One of the company’s most unusual acquisitions was last year’s Miami Connection, a martial arts action thriller from 1987 about a synth-rock band, Dragon Sound, that goes to war with motorcycle ninja gangs in Miami (everyone in the band is a black belt in tae kwon do). The film, written and directed by Korean immigrant and 9th-degree black belt/inspirational speaker Grandmaster Y.K. Kim (who also stars), was completely forgotten after its 1987 release. Alamo programmer Zack Carlson found a 35mm version of Miami Connection on eBay and bought it for $50, sight unseen, only to realize later that he’d found something strange and special. Acquiring it, says League, was “a process of finding the rights holder and convincing them we were serious. As soon as we did that, it was easy to close the deal.”

Despite a limited release, The Miami Connection has turned out to be one of Drafthouse’s most successful titles to date. Only a handful of independent theaters picked up the film late last year, and a few more have for this year. But word-of-mouth popularity has been bolstered by Drafthouse’s sales strategy of bundling DVDs with a package of extras, such as reprints of the original movie poster, replicas of Dragon Sound’s red-and-black tank-tops and a 7-inch pink vinyl of the band’s two songs featured in the film. Copies of the vinyl sold out soon after the film’s release in December, as did the DVDs and movie posters.

In December, Drafthouse partnered with VHX to sell Miami Connection online via DRM-free digital download and multi-device streaming, starting at $6. Drafthouse has done this with most of its titles, either offering them in multiple formats (including digital download) through its website or, in the case of Miami Connection, through a new site created specifically for that film.

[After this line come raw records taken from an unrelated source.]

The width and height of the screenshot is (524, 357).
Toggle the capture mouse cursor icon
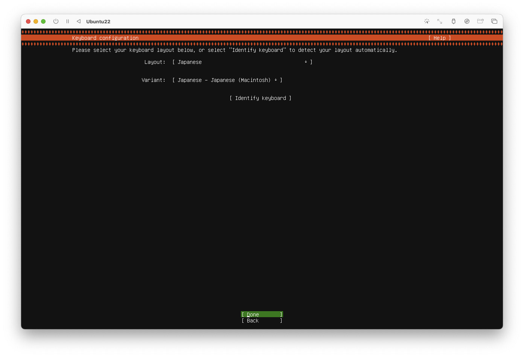pos(427,21)
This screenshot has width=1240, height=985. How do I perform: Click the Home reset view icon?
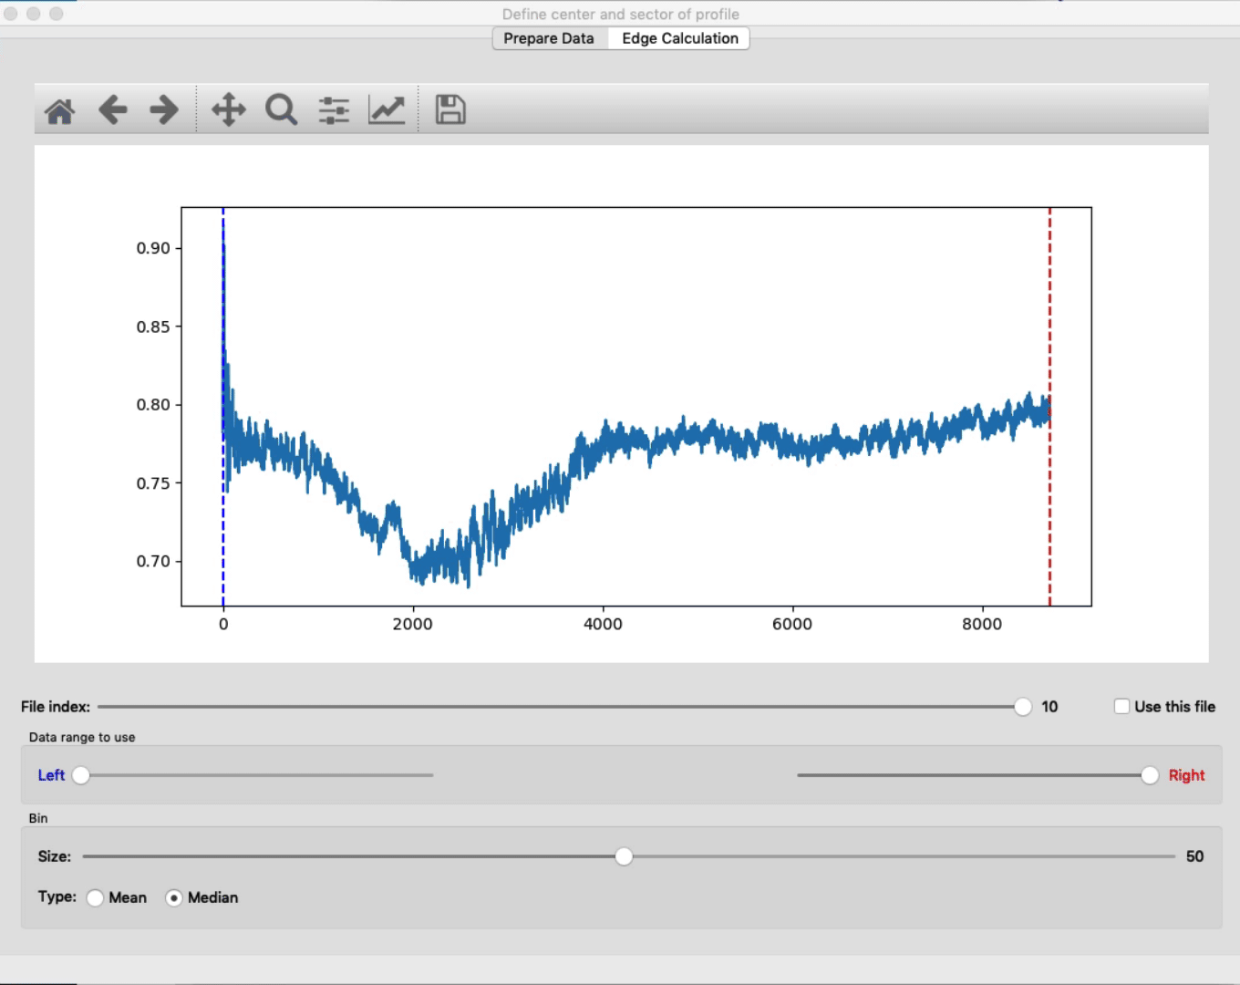(x=60, y=110)
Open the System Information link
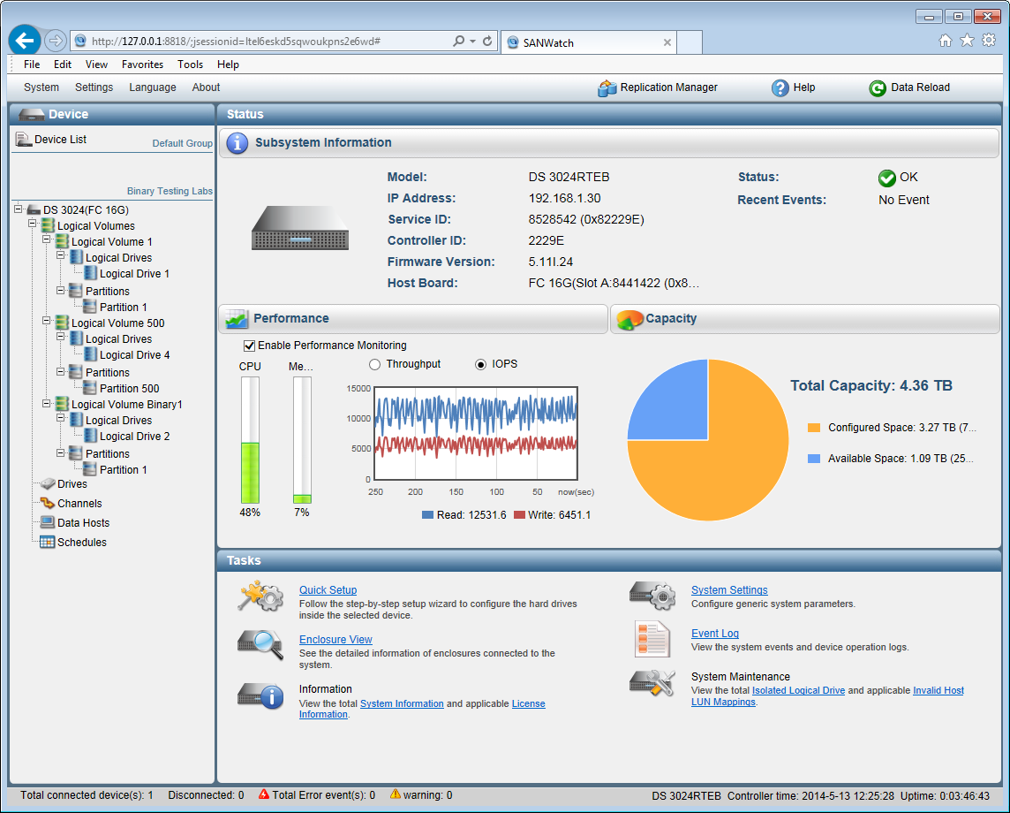Screen dimensions: 1010x813 coord(402,703)

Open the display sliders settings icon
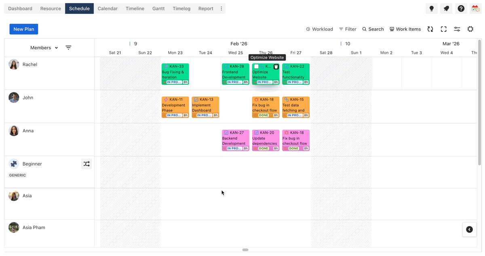click(x=457, y=29)
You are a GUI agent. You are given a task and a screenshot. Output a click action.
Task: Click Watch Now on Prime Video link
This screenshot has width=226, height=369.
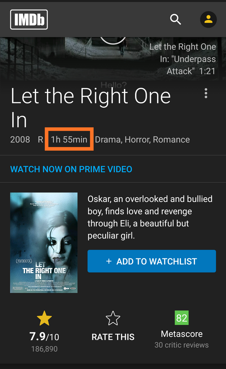[x=71, y=169]
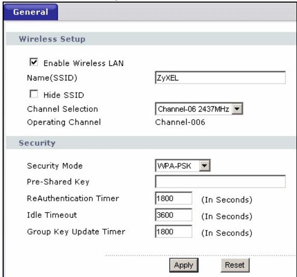Open the General tab
297x277 pixels.
pos(31,12)
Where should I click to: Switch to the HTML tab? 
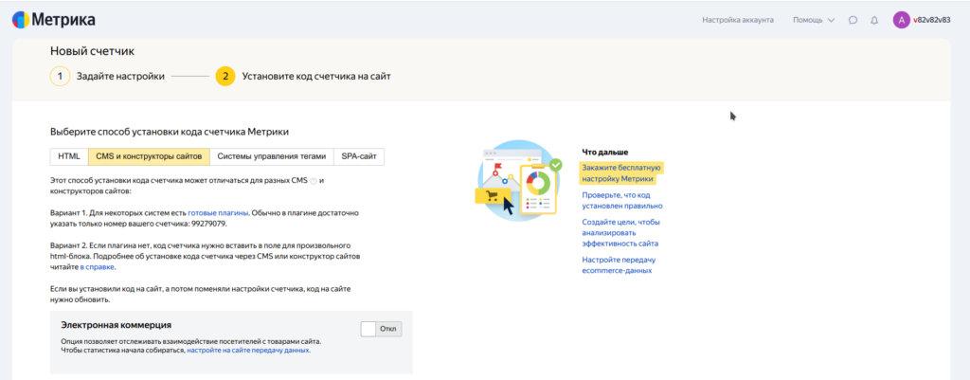(x=69, y=156)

If the acquisition process has so far been inconsistent, it has been confined to League’s tight-knit team, which seems to share a strong sense of what they like and what will play well to Alamo’s demographic.

A series of text messages from this year’s SXSW Film Festival between League and business associate Keith Calder capture the improvisational ethos behind the company’s approach. After securing the rights to Cheap Thrills, a darkly comic debut from director E.L. Katz that won the festival’s Midnighters Audience Favorite award (the film follows a cash-strapped man who agrees to do increasingly insane things in exchange for money from a rich couple), League tweeted the text exchange that led to the deal:

“Checking out Slaughter Lane right now! Doing Cheap Thrills.

“Like it?”

“Loved it! You?”

“Loved it. Putting in an offer. Talk later?”

“For sure. Could be a good test team up? Or you doing solo?”

“Happy to team up. James is checking the price.”